→ Отрывок из документа:
━━━━━━━━━━━━━━━━━━━━━━━━━━━━━━
Курбатов Валентин

ВАЛЕНТИН КУРБАТОВ

Валентин Яковлевич — писатель, литературный критик, член правления Союза писателей России. Окончил Всесоюзный государственный институт кинематографии.
Член Академии современной русской словесности, член Международного объединения кинематографистов славянских и православных народов. Лауреат Всероссийских литературных премий им. Толстого, Горького, новой Пушкинской премии за 2011 год, Патриаршей премии (2014). Член Президентского Совета по культуре. Кавалер ордена Дружбы (2016). Живет в Пскове.


 

 

Никогда уже это не перестанет болеть в русском сердце – ​как принять Л.Н. Толстого в полноту русской культуры с его противостоянием Церкви? Как мы ни притворяйся целыми, а эта трещина не заживает и все обходится как стыдное место. И никак это уже «яко не бывша» не сделаешь.

Что там было в душе Льва Николаевича в Астапове, когда он звал телеграммой оптинского старца Иосифа и что пережил, когда к нему не допустили приехавшего за немощью Иосифа другого оптинца – ​отца Варсонофия? Даже, верно, и не узнал об этом приезде – ​не сказали. Может быть, там готов был развязаться узел, всю жизнь стягивающий этот мятущийся дух? И может быть, отпустило бы, наконец, всю жизнь точившее страдание, так горько выговорившееся в письме к ближайшему другу Александре Андреевне Толстой еще за 30 с лишним лет до рокового Астапова: «…странно и ужасно выговорить. Я не верю ничему, чему учит религия. И больше того, я не только ненавижу и презираю атеизм, но я не вижу возможности жить и тем более умирать без религии.
━━━━━━━━━━━━━━━━━━━━━━━━━━━━━━
→ Задание 1:
Ответьте по отрывку на три вопроса:
(а) Какой институт окончил Валентин Яковлевич?
(б) Какого оптинского старца Лев Николаевич звал телеграммой в Астапове?
(в) Кому адресовано письмо, из которого в отрывке приведена цитата?
━━━━━━━━━━━━━━━━━━━━━━━━━━━━━━
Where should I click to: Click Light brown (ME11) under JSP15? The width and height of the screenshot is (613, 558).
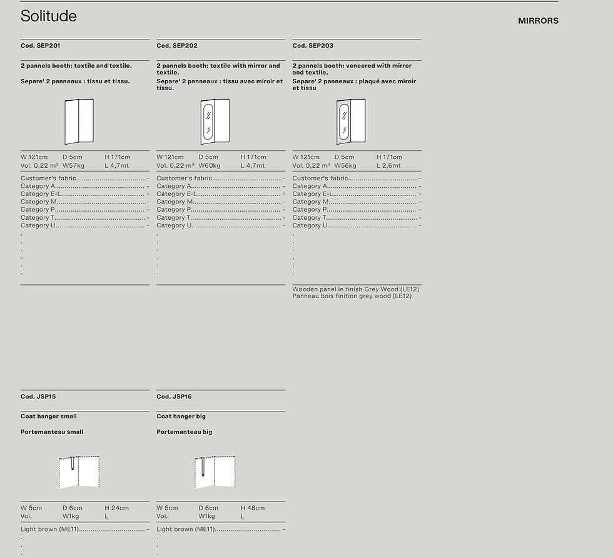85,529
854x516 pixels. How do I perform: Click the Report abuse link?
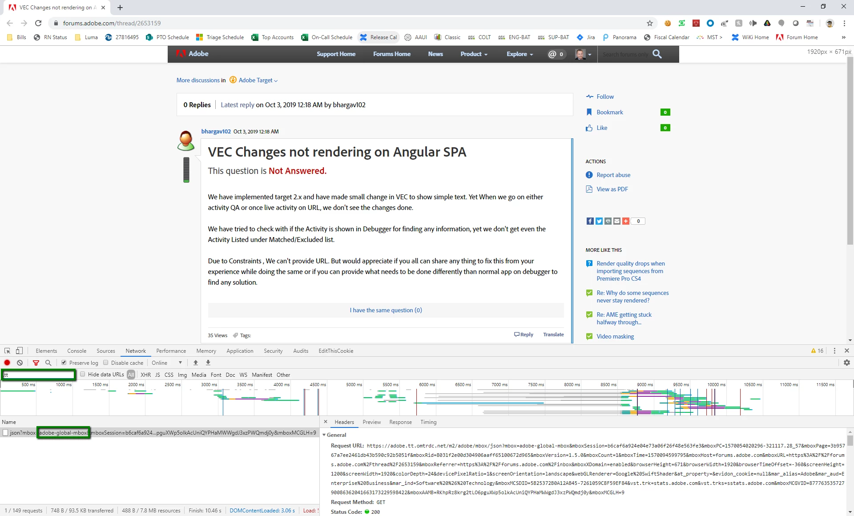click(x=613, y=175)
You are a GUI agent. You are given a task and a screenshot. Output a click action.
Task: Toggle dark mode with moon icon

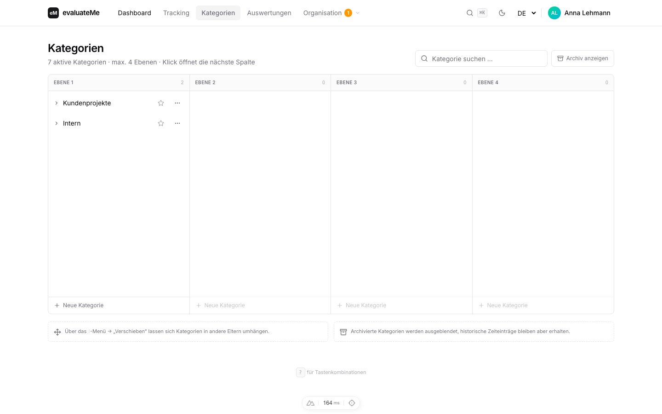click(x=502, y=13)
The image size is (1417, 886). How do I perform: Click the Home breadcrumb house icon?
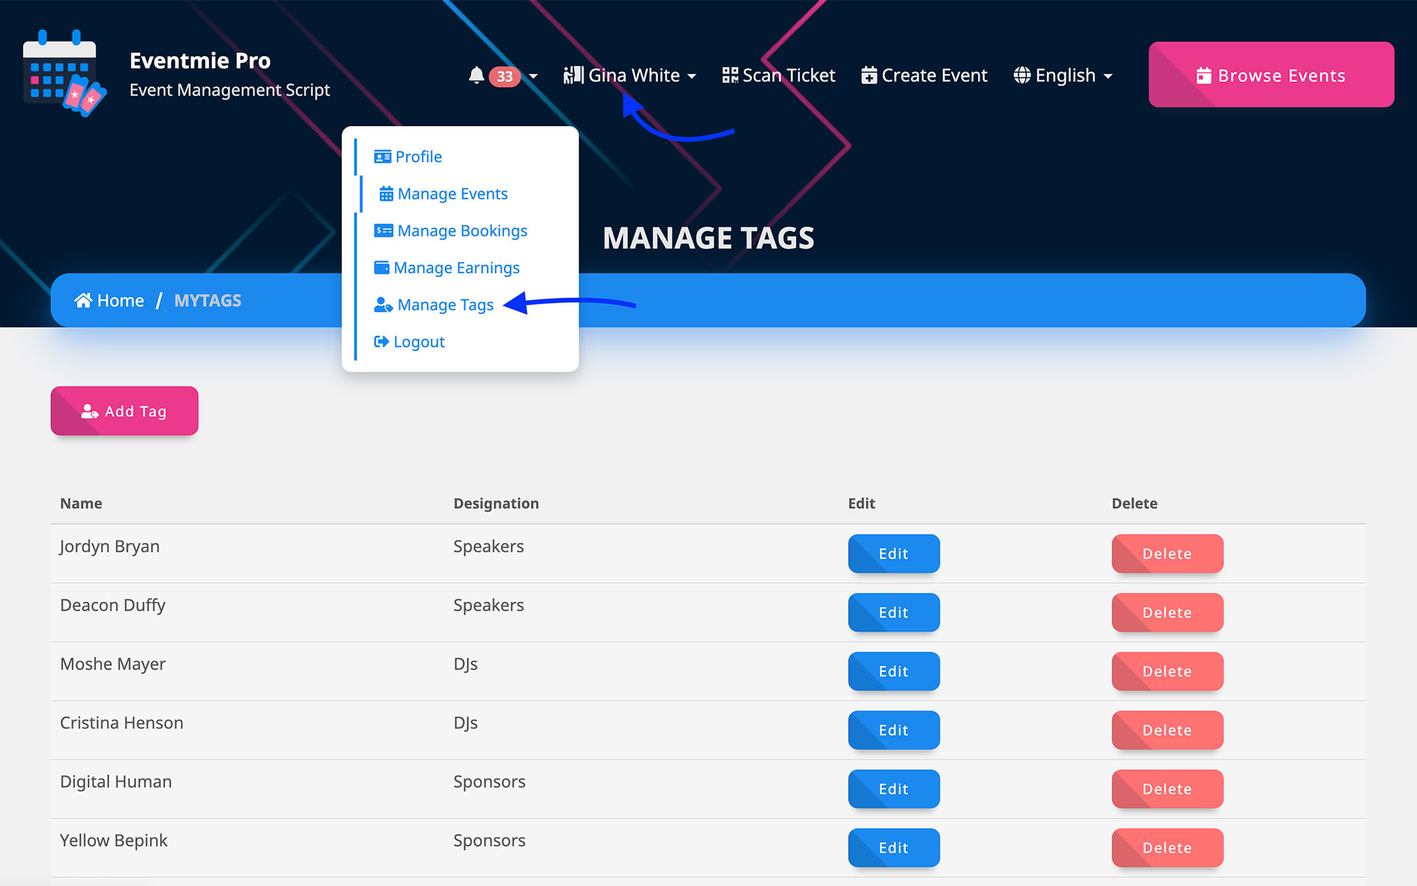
━━━━━━━━━━━━━━━━━━━━━━━━━━━━━━
→ Задание 2: Выпишите из всех записей их строки дословно, картинки не включайте.

→ Ответ 1:
(а) Всесоюзный государственный институт кинематографии.
(б) Иосифа.
(в) Александре Андреевне Толстой.

→ Ответ 2:
Where should I click to: Click Light brown (ME11) under JSP15? The width and height of the screenshot is (613, 558).
85,529
854x516 pixels. How do I perform: Click the Report abuse link?
click(x=613, y=175)
You are a GUI agent. You are given a task and a screenshot. Output a click action.
Task: Toggle dark mode with moon icon

click(x=502, y=13)
The image size is (1417, 886). How do I perform: Click the Home breadcrumb house icon?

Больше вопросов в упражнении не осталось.